Tuesday, September 30, 2014

Fly Zone



This summer, our just-married daughter took a temporary job in Oakland and moved in with my husband and me. While we were delighted to have her, it was not an ideal situation for a couple of newlyweds. Her sweetie was clerking for a judge in Los Angeles. They spent hours on the phone each night, and she flew down to LA every Friday for the weekend. During the week, I made nice dinners, played mom and pretended she still needed me. Which she kind of did, because summer is spider season in Northern California. Every night, I would be summoned by frantic screaming. "Mom! MOOOOOOM! There's a hamster-sized spider in the shower!" And down the stairs I'd run, the spider executioner, armed with a shoe and a roll of paper towels.

Meanwhile, spiders weren't the only plague of pests besieging us: the roof rats were back and  gorging on my tomatoes.

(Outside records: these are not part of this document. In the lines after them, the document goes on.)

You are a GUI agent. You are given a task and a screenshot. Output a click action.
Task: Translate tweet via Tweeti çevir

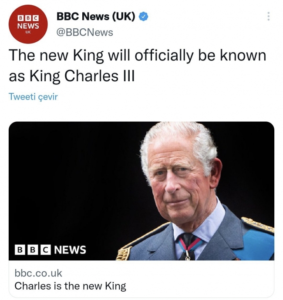33,97
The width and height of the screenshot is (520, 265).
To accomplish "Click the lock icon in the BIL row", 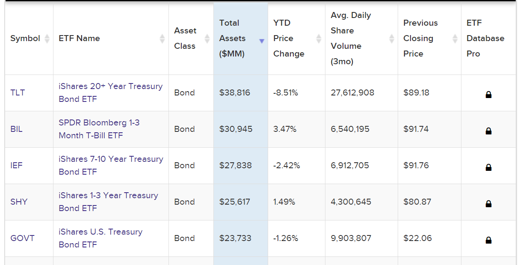I will pos(488,131).
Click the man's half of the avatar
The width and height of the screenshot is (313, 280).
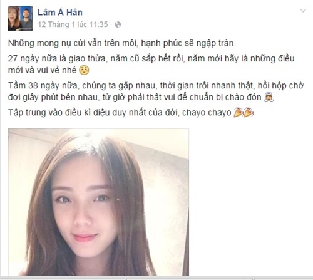coord(26,18)
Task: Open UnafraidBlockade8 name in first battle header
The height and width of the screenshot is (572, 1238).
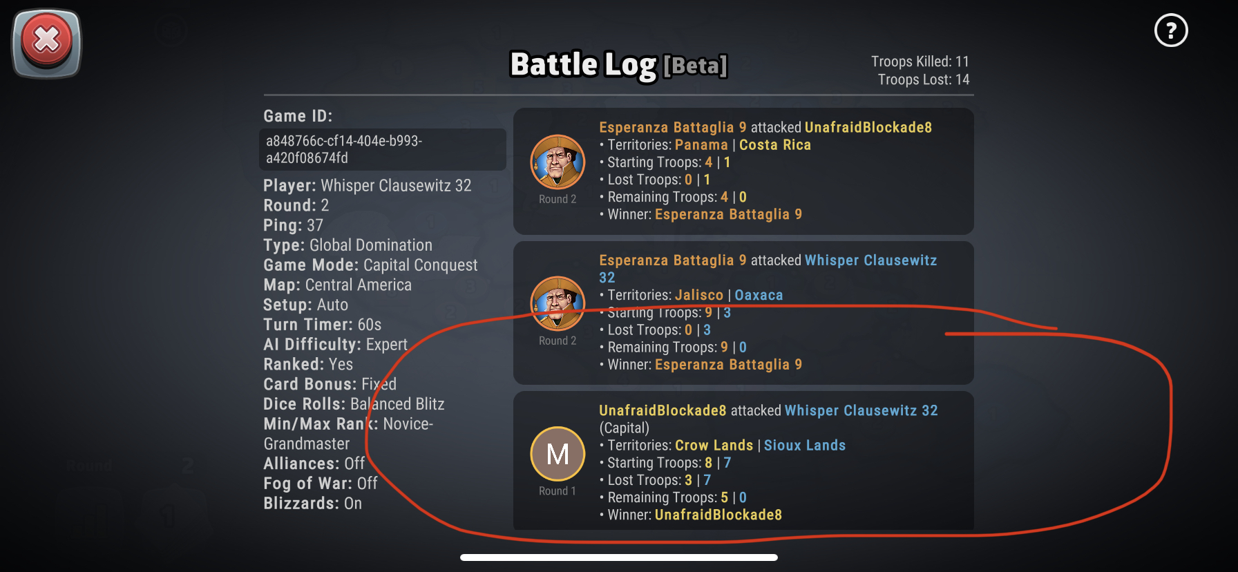Action: [868, 127]
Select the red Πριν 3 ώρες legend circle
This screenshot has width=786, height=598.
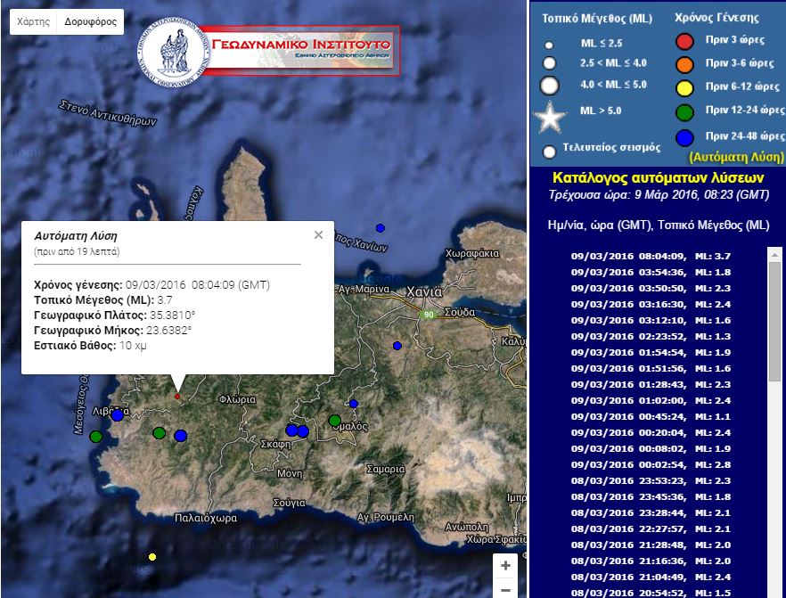(x=684, y=41)
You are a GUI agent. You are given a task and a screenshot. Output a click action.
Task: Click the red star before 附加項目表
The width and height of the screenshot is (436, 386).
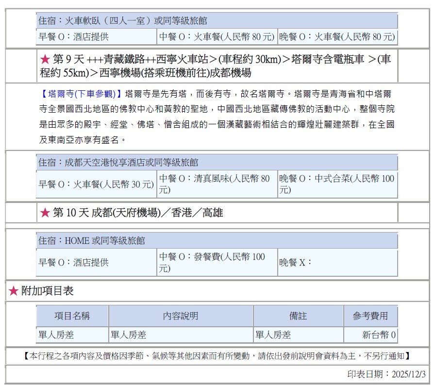pos(14,291)
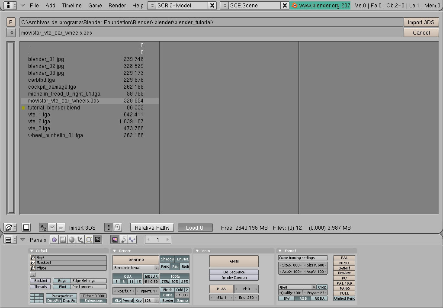Select the RGBA color output option
The width and height of the screenshot is (443, 308).
(319, 298)
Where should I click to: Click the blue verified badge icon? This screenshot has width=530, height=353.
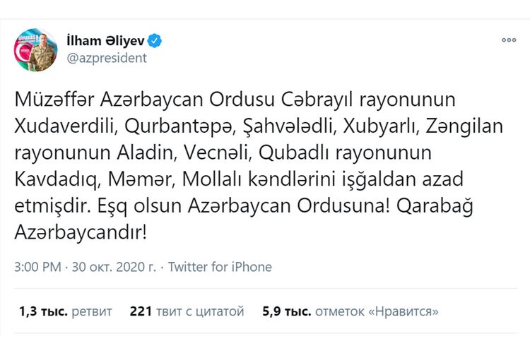[155, 41]
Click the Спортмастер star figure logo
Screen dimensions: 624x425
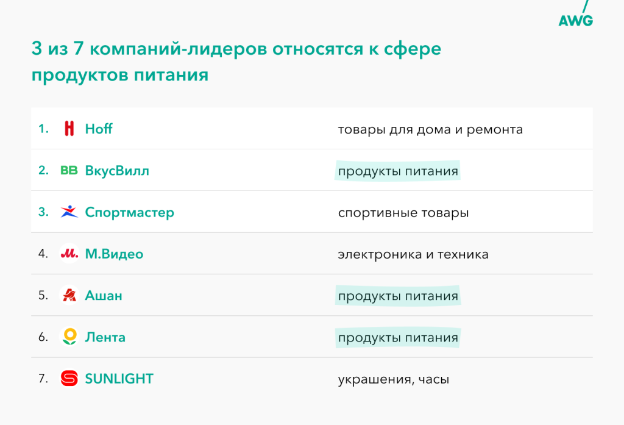pyautogui.click(x=69, y=212)
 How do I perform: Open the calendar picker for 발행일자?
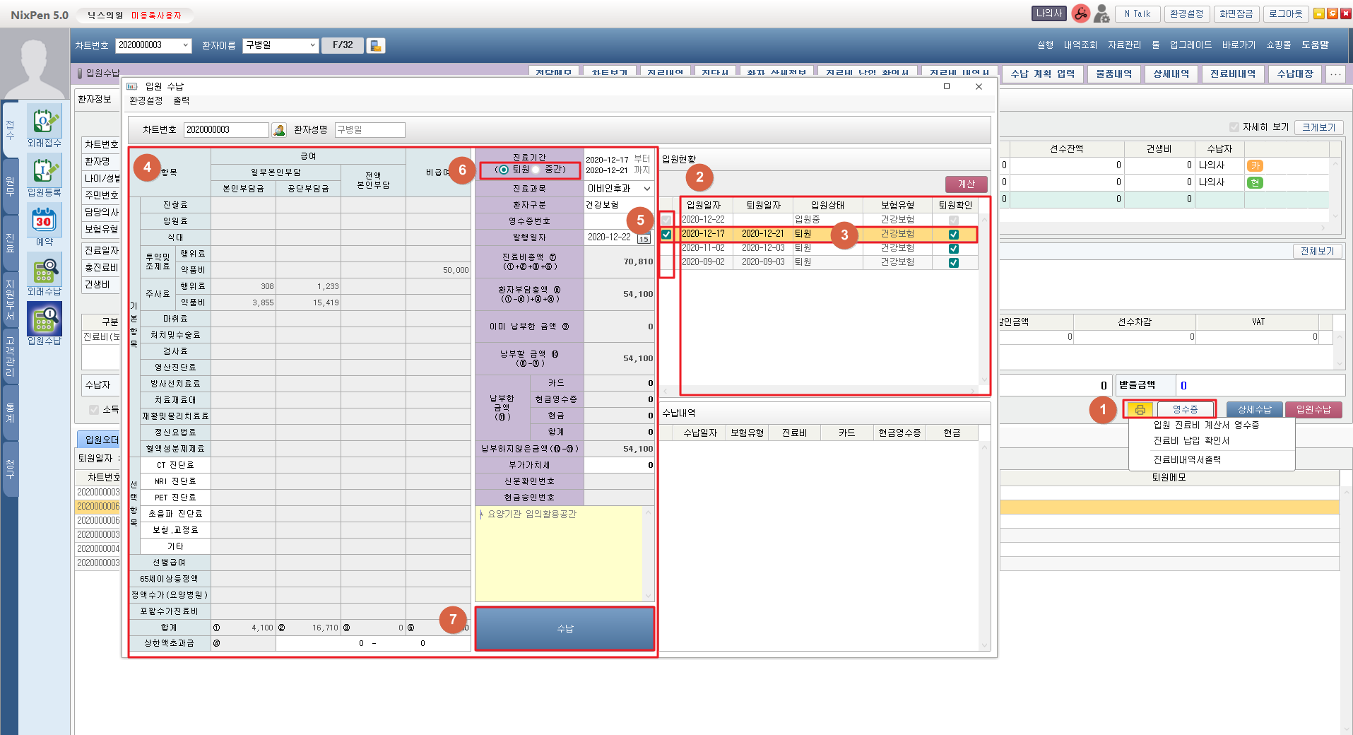tap(644, 238)
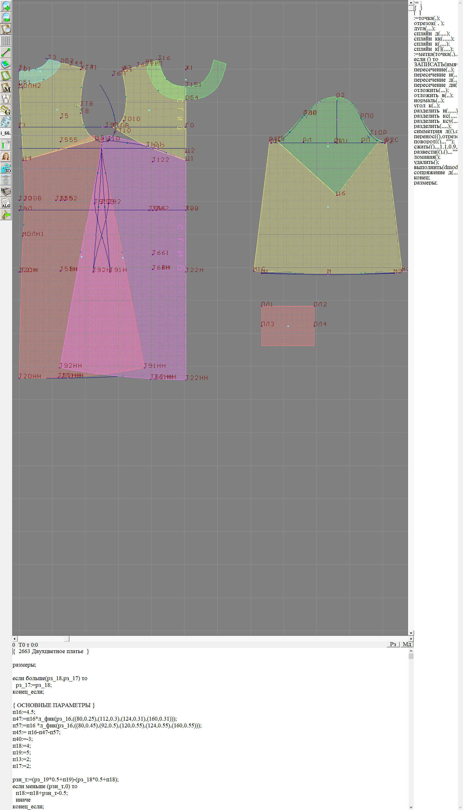Click the Мд button above the code editor
Viewport: 463px width, 810px height.
coord(406,644)
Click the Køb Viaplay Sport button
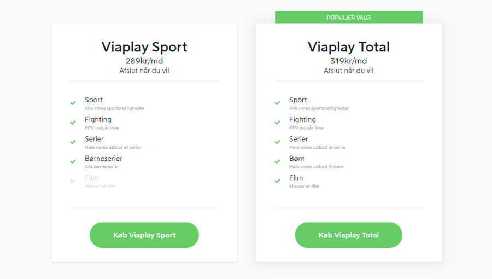492x279 pixels. point(144,235)
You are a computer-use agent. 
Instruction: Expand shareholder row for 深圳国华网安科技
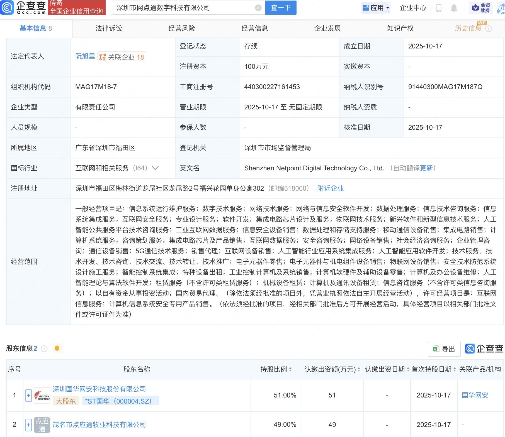point(28,395)
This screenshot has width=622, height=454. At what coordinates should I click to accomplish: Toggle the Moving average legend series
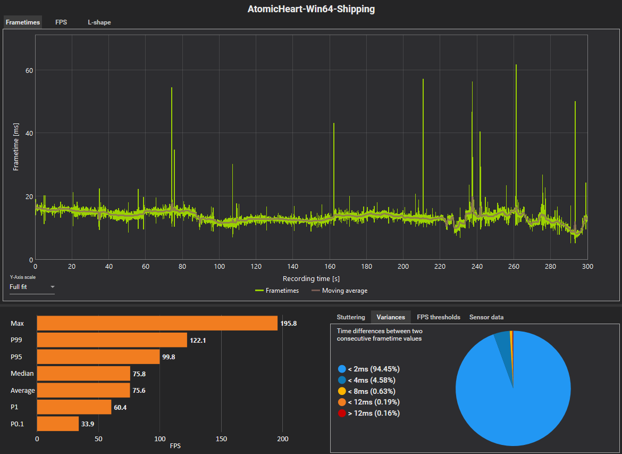pyautogui.click(x=340, y=291)
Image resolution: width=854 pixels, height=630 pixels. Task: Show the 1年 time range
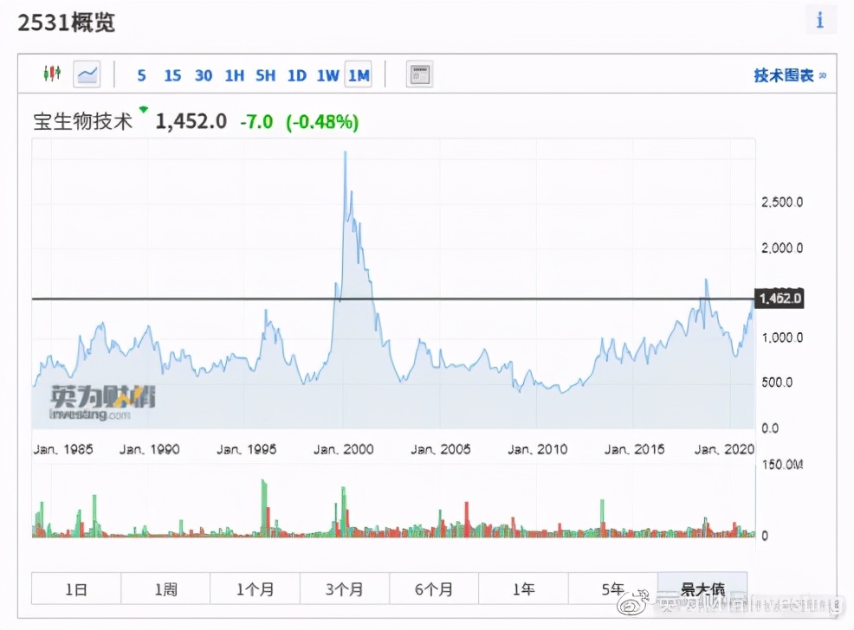pyautogui.click(x=523, y=589)
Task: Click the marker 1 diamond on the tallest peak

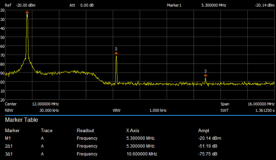Action: tap(27, 12)
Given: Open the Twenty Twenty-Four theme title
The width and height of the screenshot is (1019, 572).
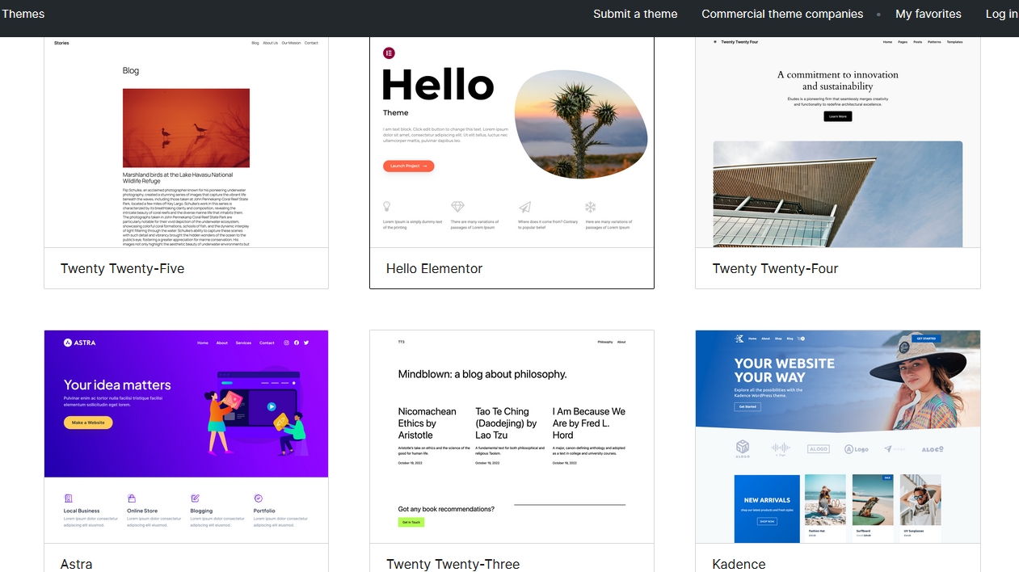Looking at the screenshot, I should point(775,268).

Last summer, I tried every possible eco-friendly form of rodent repellent and learned that gentle, organic, do-it-yourself pest control only works for hippy earth mothers. This year, I went for the big guns: I bought poison traps, euphemistically called "rodent stations". These are black plastic boxes with little rat-sized tunnels in them. At the end of the tunnel is a sky-blue block of poison that looks like it's made of styrofoam. Why any creature would eat something so obviously inorganic is beyond me. Then again, rodents have their intellectual limitations, even if they can outsmart me. 

I waited to find fang marks in the fruit before placing my first trap. The very next day,  the tomatoes were intact and the entire block of bait had been devoured. Giddy with schadenfreude, I danced around the deck. Ding dong, the rat is dead, long live my veggies.

Little did I know I had disrupted the ecology of our habitat.

It took two days for the odor to manifest itself. The poisoned rat had crawled into the walls to die and the entire downstairs now smelled like the Grim Reaper's man cave. Judging by the area of maximum pungency, the rat was decaying behind a wall in my daughter's bedroom. Breaking down the wall was not an option, so we moved her upstairs to her dad's office. Then we set up the dehumidifier in the bedroom and ran it 24/7.

As the smell got steadily fainter over the next couple of weeks, we started to notice a large number of flies buzzing around the house. And not just ordinary flies: these were thick, hairy and really big. How big? So big, you'd think they were part of the NSA drone program.  So big, a taxidermist could stuff and mount them on a wall plaque. So big, they could date Jeff Goldblum. Big but not sluggish: They had the reflexes and speed to drive a human mad. I stalked them nightly with a yellow swatter and mostly missed. Eventually, I realized I was deadlier with a balled up wet paper towel. It was a grim, disgusting task. I could have used a little help. If only I hadn't done such a good job on the spiders.